Seer Bio
Creating experiences for proteomic analysis
The Challenge
As FreshForm conducted on-site research observing real users in the lab, it became clear the software lacked a coherent information architecture entirely creating time to value delays and usability issues. The concept of a "study" as an organizing principle did not exist in the product, leaving researchers navigating a plate-centric system that created friction at every stage of their workflow. Fixing the surface without fixing the structure would not solve the business problem.
The Approach
FreshForm began with contextual inquiry research conducted on-site at Seer's Redwood City facility, observing how researchers actually moved through their work before proposing any design solutions. From those findings, the team rebuilt the information architecture from the ground up, developing and iterating site maps through live workshops with Seer's product and engineering teams until a shared model emerged.

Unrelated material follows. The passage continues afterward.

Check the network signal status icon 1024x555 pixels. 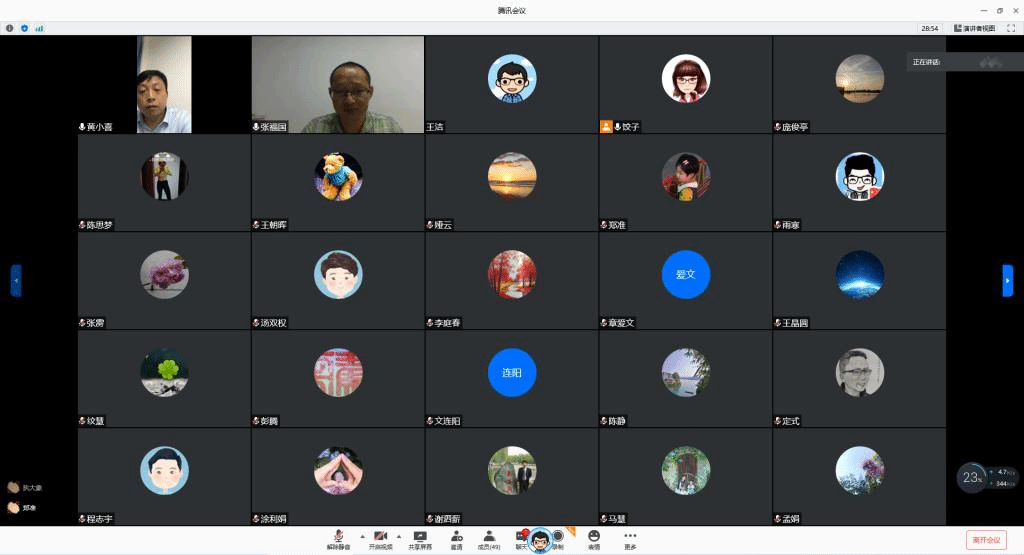39,28
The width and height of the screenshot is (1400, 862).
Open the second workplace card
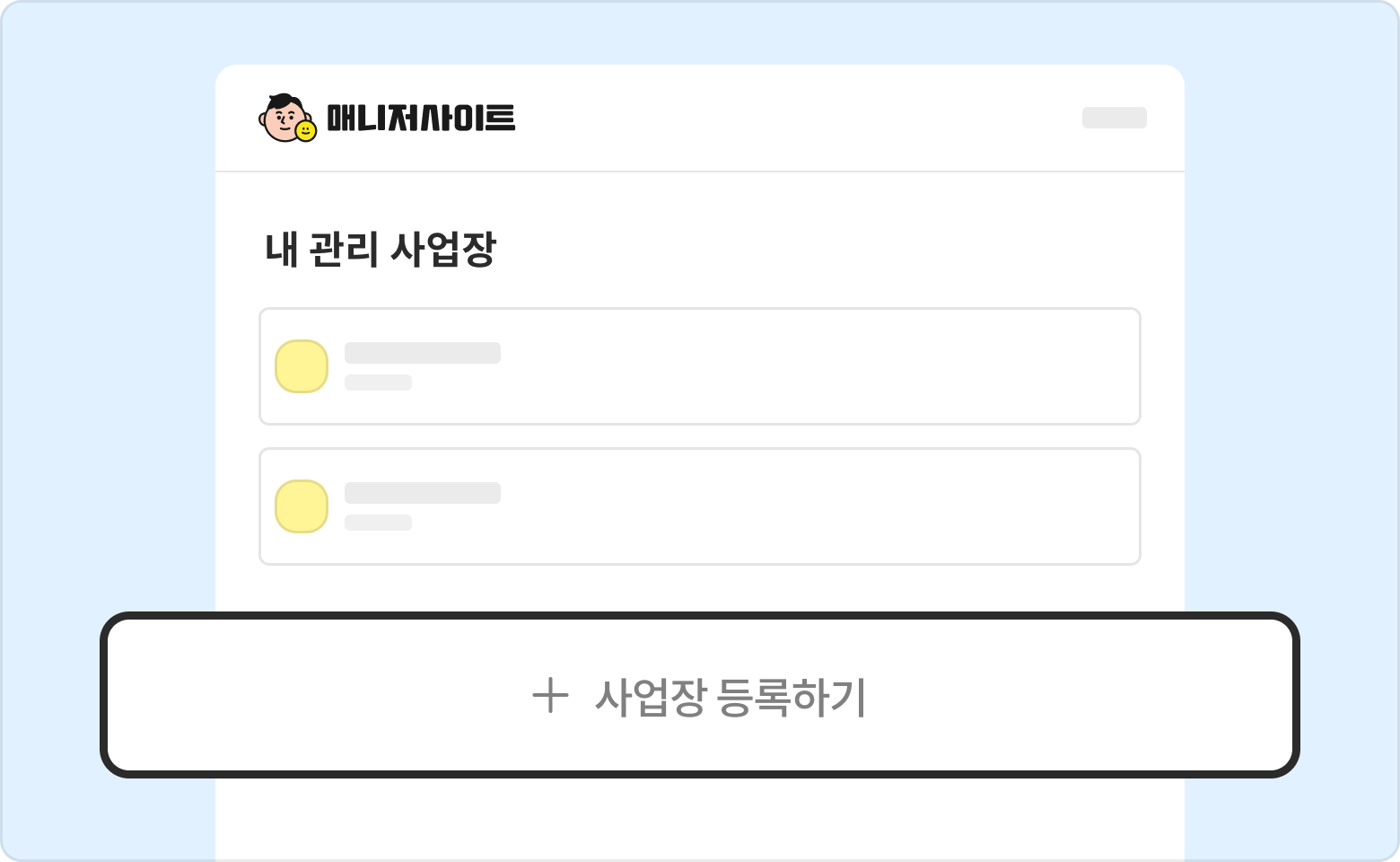coord(700,506)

What started as a project-based engagement evolved into something much more substantial. FreshForm became Seer's embedded design team, participating in daily scrum meetings, bi-weekly sprint planning, quarterly on-site strategy sessions, and monthly retrospectives, while also taking on PM tasks to augment the team resources by developing user stories and acceptance criteria (AC) and design QA alongside the engineering team.
The Outcome
The partnership extended to over three years, delivering a complete redesign of PAS and ICS, a full component library, a unified design system, and a roadmap of feature development that touched data management, multi-tenant access, advanced analysis tools, and purchasing enablement.
By the end, FreshForm had helped Seer build some of the most sophisticated software experiences the product portfolio had seen, and left the team with the systems and processes to continue building at that standard independently.







“FreshForm quickly became all-star members of the team, freed me up to focus on product strategy, and helped us deliver outcomes we couldn't have reach on our own.”